View the full session: Creativity

Abstract

Research on children's cognitive development has identified several factors that may have a positive or negative impact on their creativity (see Russ & Fiorelli 2010; Beloyianni et. al. 2024). In this talk, I will reflect on these findings by focusing on two promising lines of research: On the one hand, studies of pretend play provide insights into creative imagination (see Carruthers 2002, Chylińska and Gut 2020). On the other hand, an increase in divergent thinking has been linked to success in explicit false belief tasks (Suddendorf & Fletcher-Flinn 1997, 1999; Bijvoet van den Gerg & Hoicka 2014).

Given the age difference between early pretend play at around 2 years of age and success in explicit false belief tasks at around 4 years of age, a plausible hypothesis is that false belief understanding provides a kind of boost to creative thinking. But how exactly should we understand this hypothesis? How might false belief understanding enhance our creative powers?

To explore this question, I will draw on the "minimal theory of creative ability" (MTCA) proposed by Stevenson et al. 2021. In their view, an increase in creativity could be explained as an increase in intelligence or an increase in expertise (or both). I will first outline these two possible ways of fleshing out the hypothesis that false belief understanding enhances creative thinking, and then consider how to decide between these two options.

  1. A Minimal Theory of Creativity

Stevenson et al. propose their theory with the goal of measuring individual differences in creative ability at all levels. By considering an ability to be creative if its results are original and useful in some way, they hope to measure the creativity needed to solve a soduko (mini-c creativity) as well as to make great leaps in art or science (big-c creativity). What makes their theory minimal is the idea that at no point do we need to appeal to a "special creative talent or ability, nor is there a specialized (brain) area for being creative" (Stevenson et. al., p. 4). Only two things are needed: intelligence and expertise.

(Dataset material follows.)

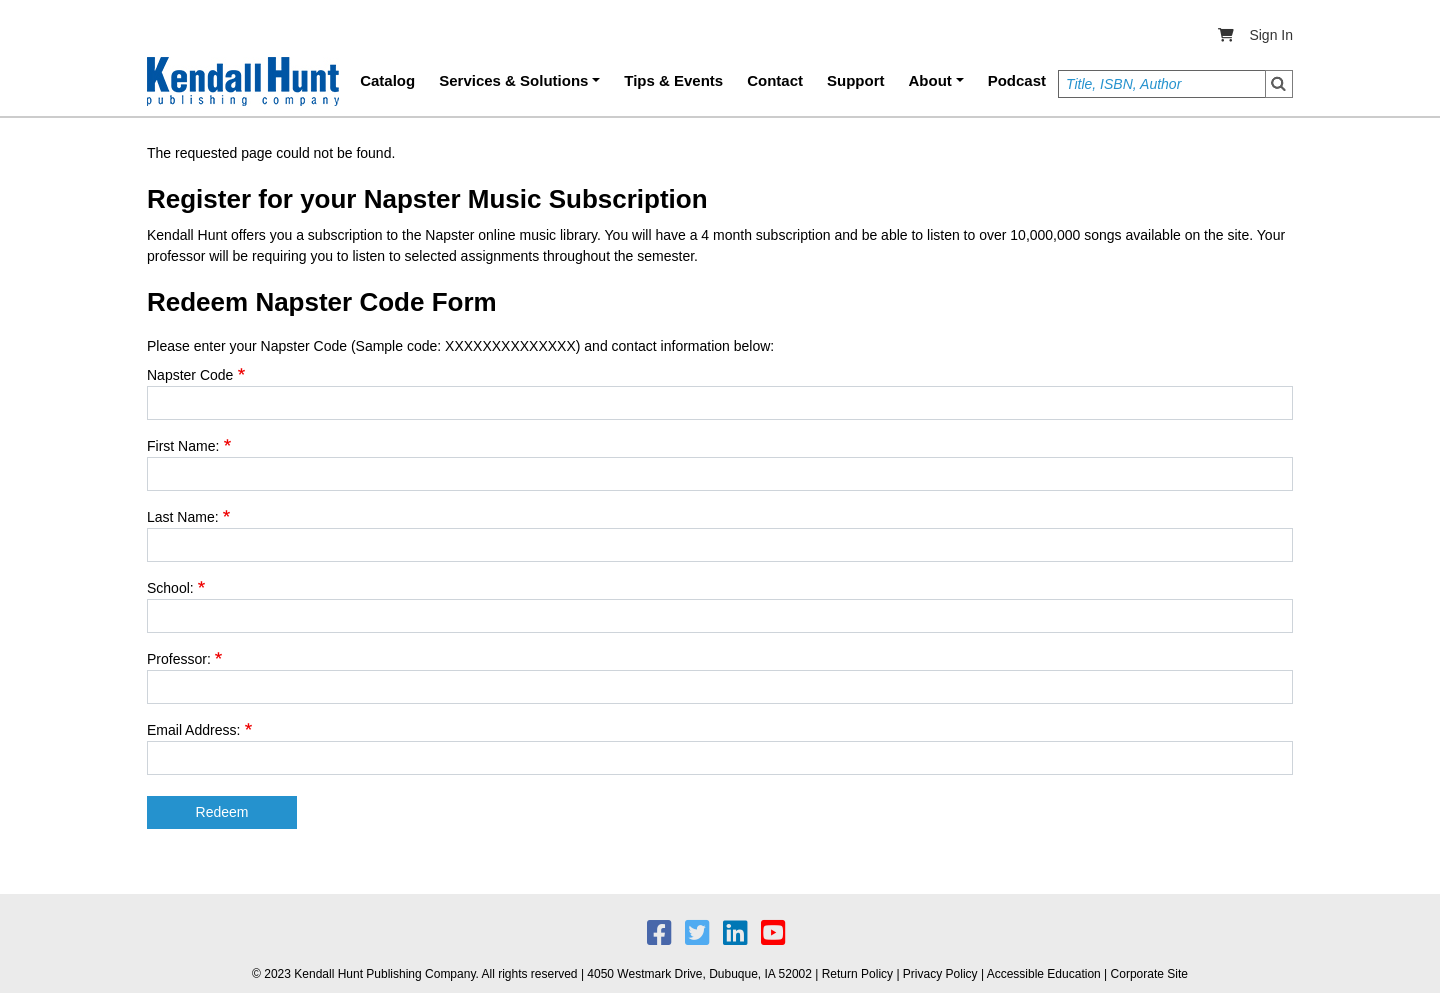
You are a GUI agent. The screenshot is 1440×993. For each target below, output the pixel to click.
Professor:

Regarding intelligence, they emphasize that a whole range of cognitive abilities may be relevant. These include associative and analogical reasoning, visual and spatial abilities, and metacognitive skills. With respect to expertise, they emphasize its domain specificity. Creativity may require expertise in using language, in playing competitive games, or in making scientific observations.

  1. Divergent Thinking and its Developmental Correlates

A widely used measure of creativity that is easy to administer to young children targets the ability to think divergently. For example, in the Unusual Box Test, children are asked to play with a box that has different features (e.g., holes, ledges, strings, etc.) and a number of objects that are unfamiliar to the child. The child's behavior is then measured with a fluency score and an originality score. Interestingly, studies with 3-4 year old children have shown a positive correlation between high scores on the Unusual Box Test and high scores on tests related to pretend play. (see Bijvoet-van den Berg & Hoicka 2014).

Divergent thinking has also been tested by asking children to name or show ways in which they could play with different objects (e.g., a newspaper, a cup, a towel.) Using this paradigm, Suddendorf et al. were able to show in a longitudinal study that performance on the false belief task was significantly correlated with the ability to search one's own mind for answers in a divergent thinking task. (see Suddendorf and Fletcher-Flinn 1999).

  1. The Boosting Effect

From these data, we can conclude that understanding false beliefs has an enhancing effect on children's creative abilities. The question now is what might explain this effect.

Suddendorf and Fletcher-Flinn suggest that a common factor responsible for success in the false belief task and the increase in divergent thinking is a cognitive advance, namely the acquisition of a meta-representational ability. This ability allows children not only to attribute to others a belief that conflicts with their own, but also to scan their own knowledge base beyond areas of immediately activated mental content. Following this explanation, we might conclude that understanding false beliefs marks a major change in our intelligence, and that this change provides a boost to our creativity. Let us call this the intelligence-boost hypothesis.

Alternatively, we can think of pretend play as a domain in which children acquire a specific form of expertise. This includes the expertise to act out scenarios that are likely to induce false beliefs in others. For example, when children pretend to be asleep as realistically as possible, they acquire expertise that they can use to deceive others. Following this line of thought, we might conclude that understanding false beliefs has only an indirect effect on our creativity. It promotes realistic deception, and it is this domain-specific expertise that might then explain an increase in creative thinking. Let us call this the expertise-boost hypothesis.

These two hypotheses are not contradictory. However, there is a question that needs to be addressed when trying to combine them: Can we expect an intelligence boost to occur independently of an expertise boost? Since this seems unlikely, the question arises whether faking is only one domain of expertise that promotes creativity, or whether expertise in other domains may also serve this purpose.